Contrast Is All You Need
Burak Kilic, Florix Bex, Albert Gatt
TL;DR
This work tackles data-scarce, imbalanced legal text classification by comparing SetFit, a contrastive finetuning approach, to vanilla finetuning on the LEDGAR dataset. It employs a two-stage SetFit process (contrastive fine-tuning of a Sentence Transformer followed by a logistic head) and analyzes decision rationales with LIME to assess reliance on legally informative features. Results show SetFit yields better or comparable performance with far fewer labeled samples, and LIME reveals that the contrastive objective emphasizes legally relevant features more strongly than standard finetuning.
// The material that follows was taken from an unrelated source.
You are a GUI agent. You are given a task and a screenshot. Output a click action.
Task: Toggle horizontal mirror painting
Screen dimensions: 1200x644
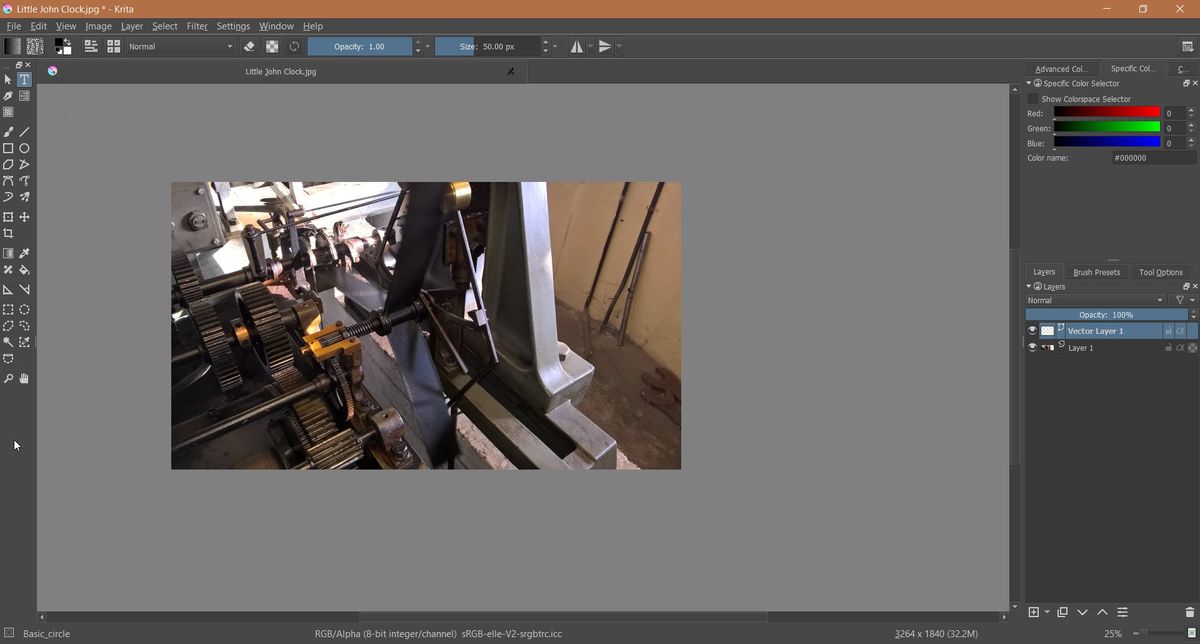tap(576, 46)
The findings support using contrastive, data-efficient methods for legal NLP tasks and highlight the value of explainability analyses in assessing model trustworthiness and feature use.
Abstract
In this study, we analyze data-scarce classification scenarios, where available labeled legal data is small and imbalanced, potentially hurting the quality of the results. We focused on two finetuning objectives; SetFit (Sentence Transformer Finetuning), a contrastive learning setup, and a vanilla finetuning setup on a legal provision classification task. Additionally, we compare the features that are extracted with LIME (Local Interpretable Model-agnostic Explanations) to see which particular features contributed to the model's classification decisions. The results show that a contrastive setup with SetFit performed better than vanilla finetuning while using a fraction of the training samples. LIME results show that the contrastive learning approach helps boost both positive and negative features which are legally informative and contribute to the classification results. Thus a model finetuned with a contrastive objective seems to base its decisions more confidently on legally informative features.